What you have to do: Recast every line of the records below as a JSON list of strings, one string per line, leaving out blank lines.
[Start Records shown]
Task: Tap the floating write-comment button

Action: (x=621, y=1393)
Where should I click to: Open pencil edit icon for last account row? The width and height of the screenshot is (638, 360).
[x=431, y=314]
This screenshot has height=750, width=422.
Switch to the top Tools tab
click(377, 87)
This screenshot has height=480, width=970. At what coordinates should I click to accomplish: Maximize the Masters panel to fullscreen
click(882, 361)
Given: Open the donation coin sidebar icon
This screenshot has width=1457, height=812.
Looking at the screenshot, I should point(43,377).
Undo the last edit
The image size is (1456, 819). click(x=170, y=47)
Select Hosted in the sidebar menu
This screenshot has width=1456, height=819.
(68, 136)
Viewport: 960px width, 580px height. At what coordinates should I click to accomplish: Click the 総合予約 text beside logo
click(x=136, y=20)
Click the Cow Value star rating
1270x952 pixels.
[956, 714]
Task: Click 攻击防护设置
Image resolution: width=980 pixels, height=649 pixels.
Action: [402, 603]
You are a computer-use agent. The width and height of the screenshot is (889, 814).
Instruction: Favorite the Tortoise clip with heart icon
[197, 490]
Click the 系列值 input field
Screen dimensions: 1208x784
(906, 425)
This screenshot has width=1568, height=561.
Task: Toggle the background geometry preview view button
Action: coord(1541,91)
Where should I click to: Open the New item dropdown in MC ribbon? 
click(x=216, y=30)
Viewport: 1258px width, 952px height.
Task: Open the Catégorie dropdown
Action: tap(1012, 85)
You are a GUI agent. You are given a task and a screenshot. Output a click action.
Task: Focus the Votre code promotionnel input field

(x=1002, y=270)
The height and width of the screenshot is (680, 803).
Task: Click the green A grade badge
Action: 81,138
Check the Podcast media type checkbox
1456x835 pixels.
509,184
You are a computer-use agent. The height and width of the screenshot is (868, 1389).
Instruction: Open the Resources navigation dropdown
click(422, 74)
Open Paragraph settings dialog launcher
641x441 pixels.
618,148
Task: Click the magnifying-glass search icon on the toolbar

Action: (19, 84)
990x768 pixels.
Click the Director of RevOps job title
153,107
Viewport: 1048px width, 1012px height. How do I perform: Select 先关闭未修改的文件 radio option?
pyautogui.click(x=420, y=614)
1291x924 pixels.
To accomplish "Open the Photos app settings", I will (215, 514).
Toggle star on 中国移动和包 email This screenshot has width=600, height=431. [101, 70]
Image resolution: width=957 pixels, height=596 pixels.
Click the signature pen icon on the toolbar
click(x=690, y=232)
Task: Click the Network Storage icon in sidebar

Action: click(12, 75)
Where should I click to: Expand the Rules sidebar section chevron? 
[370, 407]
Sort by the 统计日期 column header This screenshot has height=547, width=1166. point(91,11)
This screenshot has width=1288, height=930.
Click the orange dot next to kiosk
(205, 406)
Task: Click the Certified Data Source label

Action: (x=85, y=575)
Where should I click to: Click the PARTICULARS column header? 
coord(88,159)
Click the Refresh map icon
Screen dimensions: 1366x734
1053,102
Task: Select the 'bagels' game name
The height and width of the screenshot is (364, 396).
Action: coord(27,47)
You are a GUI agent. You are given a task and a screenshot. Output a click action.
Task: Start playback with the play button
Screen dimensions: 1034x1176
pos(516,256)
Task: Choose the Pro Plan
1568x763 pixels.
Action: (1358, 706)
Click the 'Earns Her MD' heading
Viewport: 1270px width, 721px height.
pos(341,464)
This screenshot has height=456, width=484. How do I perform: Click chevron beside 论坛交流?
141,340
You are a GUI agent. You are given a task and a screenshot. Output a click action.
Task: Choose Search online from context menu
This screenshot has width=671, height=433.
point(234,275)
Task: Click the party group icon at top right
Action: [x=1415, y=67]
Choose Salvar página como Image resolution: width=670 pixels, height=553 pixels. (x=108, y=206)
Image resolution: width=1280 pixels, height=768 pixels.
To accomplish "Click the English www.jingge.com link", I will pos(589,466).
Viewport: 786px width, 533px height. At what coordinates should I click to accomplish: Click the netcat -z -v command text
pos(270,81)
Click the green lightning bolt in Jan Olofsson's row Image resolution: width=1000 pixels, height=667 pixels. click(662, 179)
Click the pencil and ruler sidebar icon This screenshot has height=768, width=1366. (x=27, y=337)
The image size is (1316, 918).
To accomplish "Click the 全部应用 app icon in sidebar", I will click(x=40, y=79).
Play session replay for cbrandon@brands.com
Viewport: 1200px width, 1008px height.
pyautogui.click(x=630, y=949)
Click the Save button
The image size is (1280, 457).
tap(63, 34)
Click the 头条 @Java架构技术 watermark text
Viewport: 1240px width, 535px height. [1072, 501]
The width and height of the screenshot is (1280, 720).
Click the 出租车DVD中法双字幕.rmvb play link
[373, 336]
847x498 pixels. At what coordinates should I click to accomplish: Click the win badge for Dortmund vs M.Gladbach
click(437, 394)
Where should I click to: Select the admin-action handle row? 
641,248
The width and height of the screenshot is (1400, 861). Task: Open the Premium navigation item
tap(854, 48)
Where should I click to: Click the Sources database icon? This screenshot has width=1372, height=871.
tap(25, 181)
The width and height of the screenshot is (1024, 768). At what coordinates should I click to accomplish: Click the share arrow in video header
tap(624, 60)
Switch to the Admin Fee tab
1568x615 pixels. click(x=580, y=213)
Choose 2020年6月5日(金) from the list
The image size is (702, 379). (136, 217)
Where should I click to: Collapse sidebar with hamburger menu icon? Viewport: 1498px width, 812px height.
[End Records shown]
Answer to the exercise:
[
  "Task: Tap the floating write-comment button",
  "Action: (x=621, y=1393)",
  "Where should I click to: Open pencil edit icon for last account row? The width and height of the screenshot is (638, 360).",
  "[x=431, y=314]",
  "This screenshot has height=750, width=422.",
  "Switch to the top Tools tab",
  "click(377, 87)",
  "This screenshot has height=480, width=970. At what coordinates should I click to accomplish: Maximize the Masters panel to fullscreen",
  "click(882, 361)",
  "Given: Open the donation coin sidebar icon",
  "This screenshot has width=1457, height=812.",
  "Looking at the screenshot, I should point(43,377).",
  "Undo the last edit",
  "The image size is (1456, 819). click(x=170, y=47)",
  "Select Hosted in the sidebar menu",
  "This screenshot has width=1456, height=819.",
  "(68, 136)",
  "Viewport: 960px width, 580px height. At what coordinates should I click to accomplish: Click the 総合予約 text beside logo",
  "click(x=136, y=20)",
  "Click the Cow Value star rating",
  "1270x952 pixels.",
  "[956, 714]",
  "Task: Click 攻击防护设置",
  "Image resolution: width=980 pixels, height=649 pixels.",
  "Action: [402, 603]",
  "You are a computer-use agent. The width and height of the screenshot is (889, 814).",
  "Instruction: Favorite the Tortoise clip with heart icon",
  "[197, 490]",
  "Click the 系列值 input field",
  "Screen dimensions: 1208x784",
  "(906, 425)",
  "This screenshot has width=1568, height=561.",
  "Task: Toggle the background geometry preview view button",
  "Action: coord(1541,91)",
  "Where should I click to: Open the New item dropdown in MC ribbon? ",
  "click(x=216, y=30)",
  "Viewport: 1258px width, 952px height.",
  "Task: Open the Catégorie dropdown",
  "Action: tap(1012, 85)",
  "You are a GUI agent. You are given a task and a screenshot. Output a click action.",
  "Task: Focus the Votre code promotionnel input field",
  "(x=1002, y=270)",
  "The height and width of the screenshot is (680, 803).",
  "Task: Click the green A grade badge",
  "Action: 81,138",
  "Check the Podcast media type checkbox",
  "1456x835 pixels.",
  "509,184",
  "You are a computer-use agent. The height and width of the screenshot is (868, 1389).",
  "Instruction: Open the Resources navigation dropdown",
  "click(422, 74)",
  "Open Paragraph settings dialog launcher",
  "641x441 pixels.",
  "618,148",
  "Task: Click the magnifying-glass search icon on the toolbar",
  "Action: (19, 84)",
  "990x768 pixels.",
  "Click the Director of RevOps job title",
  "153,107",
  "Viewport: 1048px width, 1012px height. How do I perform: Select 先关闭未修改的文件 radio option?",
  "pyautogui.click(x=420, y=614)",
  "1291x924 pixels.",
  "To accomplish \"Open the Photos app settings\", I will (215, 514).",
  "Toggle star on 中国移动和包 email This screenshot has width=600, height=431. [101, 70]",
  "Image resolution: width=957 pixels, height=596 pixels.",
  "Click the signature pen icon on the toolbar",
  "click(x=690, y=232)",
  "Task: Click the Network Storage icon in sidebar",
  "Action: click(12, 75)",
  "Where should I click to: Expand the Rules sidebar section chevron? ",
  "[370, 407]",
  "Sort by the 统计日期 column header This screenshot has height=547, width=1166. point(91,11)",
  "This screenshot has width=1288, height=930.",
  "Click the orange dot next to kiosk",
  "(205, 406)",
  "Task: Click the Certified Data Source label",
  "Action: (x=85, y=575)",
  "Where should I click to: Click the PARTICULARS column header? ",
  "coord(88,159)",
  "Click the Refresh map icon",
  "Screen dimensions: 1366x734",
  "1053,102",
  "Task: Select the 'bagels' game name",
  "The height and width of the screenshot is (364, 396).",
  "Action: coord(27,47)",
  "You are a GUI agent. You are given a task and a screenshot. Output a click action.",
  "Task: Start playback with the play button",
  "Screen dimensions: 1034x1176",
  "pos(516,256)",
  "Task: Choose the Pro Plan",
  "1568x763 pixels.",
  "Action: (1358, 706)",
  "Click the 'Earns Her MD' heading",
  "Viewport: 1270px width, 721px height.",
  "pos(341,464)",
  "This screenshot has height=456, width=484. How do I perform: Click chevron beside 论坛交流?",
  "141,340",
  "You are a GUI agent. You are given a task and a screenshot. Output a click action.",
  "Task: Choose Search online from context menu",
  "This screenshot has width=671, height=433.",
  "point(234,275)",
  "Task: Click the party group icon at top right",
  "Action: [x=1415, y=67]",
  "Choose Salvar página como Image resolution: width=670 pixels, height=553 pixels. (x=108, y=206)",
  "Image resolution: width=1280 pixels, height=768 pixels.",
  "To accomplish \"Click the English www.jingge.com link\", I will pos(589,466).",
  "Viewport: 786px width, 533px height. At what coordinates should I click to accomplish: Click the netcat -z -v command text",
  "pos(270,81)",
  "Click the green lightning bolt in Jan Olofsson's row Image resolution: width=1000 pixels, height=667 pixels. click(662, 179)",
  "Click the pencil and ruler sidebar icon This screenshot has height=768, width=1366. (x=27, y=337)",
  "The image size is (1316, 918).",
  "To accomplish \"Click the 全部应用 app icon in sidebar\", I will click(x=40, y=79).",
  "Play session replay for cbrandon@brands.com",
  "Viewport: 1200px width, 1008px height.",
  "pyautogui.click(x=630, y=949)",
  "Click the Save button",
  "The image size is (1280, 457).",
  "tap(63, 34)",
  "Click the 头条 @Java架构技术 watermark text",
  "Viewport: 1240px width, 535px height. [1072, 501]",
  "The width and height of the screenshot is (1280, 720).",
  "Click the 出租车DVD中法双字幕.rmvb play link",
  "[373, 336]",
  "847x498 pixels. At what coordinates should I click to accomplish: Click the win badge for Dortmund vs M.Gladbach",
  "click(437, 394)",
  "Where should I click to: Select the admin-action handle row? ",
  "641,248",
  "The width and height of the screenshot is (1400, 861). Task: Open the Premium navigation item",
  "tap(854, 48)",
  "Where should I click to: Click the Sources database icon? This screenshot has width=1372, height=871.",
  "tap(25, 181)",
  "The width and height of the screenshot is (1024, 768). At what coordinates should I click to accomplish: Click the share arrow in video header",
  "tap(624, 60)",
  "Switch to the Admin Fee tab",
  "1568x615 pixels. click(x=580, y=213)",
  "Choose 2020年6月5日(金) from the list",
  "The image size is (702, 379). (136, 217)",
  "Where should I click to: Collapse sidebar with hamburger menu icon? Viewport: 1498px width, 812px height."
]